Project for Computer Vision Course from La Sapienza Univesrity of Rome.

This project aims to carry out two main tasks.

  1. The first task concerns the issue of Bike Fitting, i.e. the initial bike configuration procedure, which is very important for biomechanical reasons, since an incorrect configuration can lead to problems with the cyclist's joints in the long term. However, this procedure is very difficult to perform alone, so my goal is to use a short video, in which to trace the cyclist's posture while pedaling on his bike, in order to calculate the distances and angles between the various joints to understand if the configuration is correct or make suggestions, such as raising or lowering the saddle, or moving it forward or backward. example of online bike fitting

  2. The second Task has the objective of correcting the posture of MTB cyclists during descents on rough Trails, in fact given an input side image of the cyclist traveling downhill, the program identifies the wheels of the bicycle and the Key Points of the cyclist to calculate if the center of gravity of the latter is located inside the two wheels.

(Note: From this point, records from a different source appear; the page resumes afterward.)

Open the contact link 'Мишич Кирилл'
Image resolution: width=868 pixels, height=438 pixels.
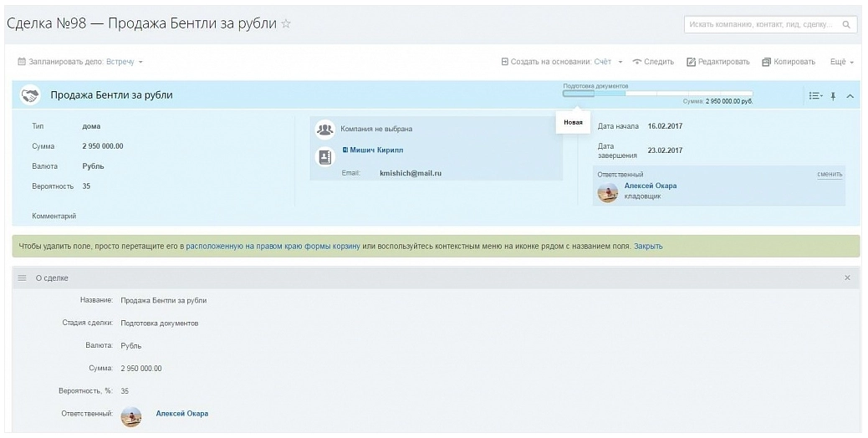375,150
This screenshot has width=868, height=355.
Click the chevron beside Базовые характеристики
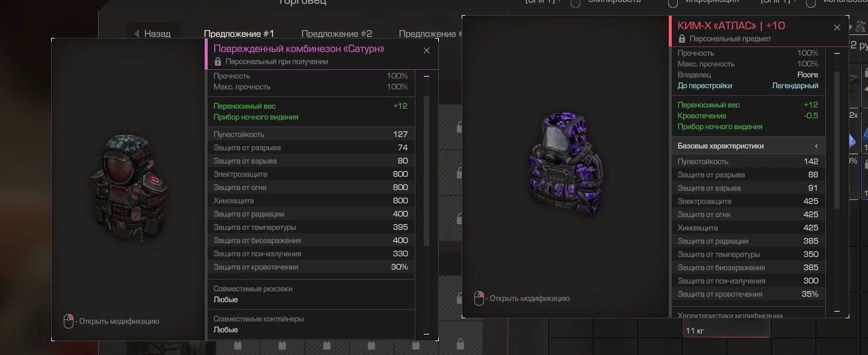click(x=817, y=146)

This is because if the center of gravity is too far back, grip on the front will be lost, while if it is too far forward, the cyclist could fall forward if he encounters an obstacle such as a stone or a root. attack position

Links

Video Demo

You can find a video demo of the website and its features at the following link Computer-Vision-Project-Demo.

Web Site

You can also visit the site at the following link cv-website.

Slides

It is possible to find the slides of the presentation of the project at the following link Computer Vision Slides.

OpenPose vs MediaPipe

For the project I didn't use OpenPose, but MediaPipe mainly for two reasons:

  • the first concerns the fact that OpenPose is not optimized for CPU usage, and not having a device with a dedicated GPU, image processing required about ten seconds, while videos could not be analysed.
  • the second reason is that while deploying on Google Cloud using OpenPose gave me problems, as I was unable to use GPU Cuda due to the fact that my test credit for Google Cloud is almost empty.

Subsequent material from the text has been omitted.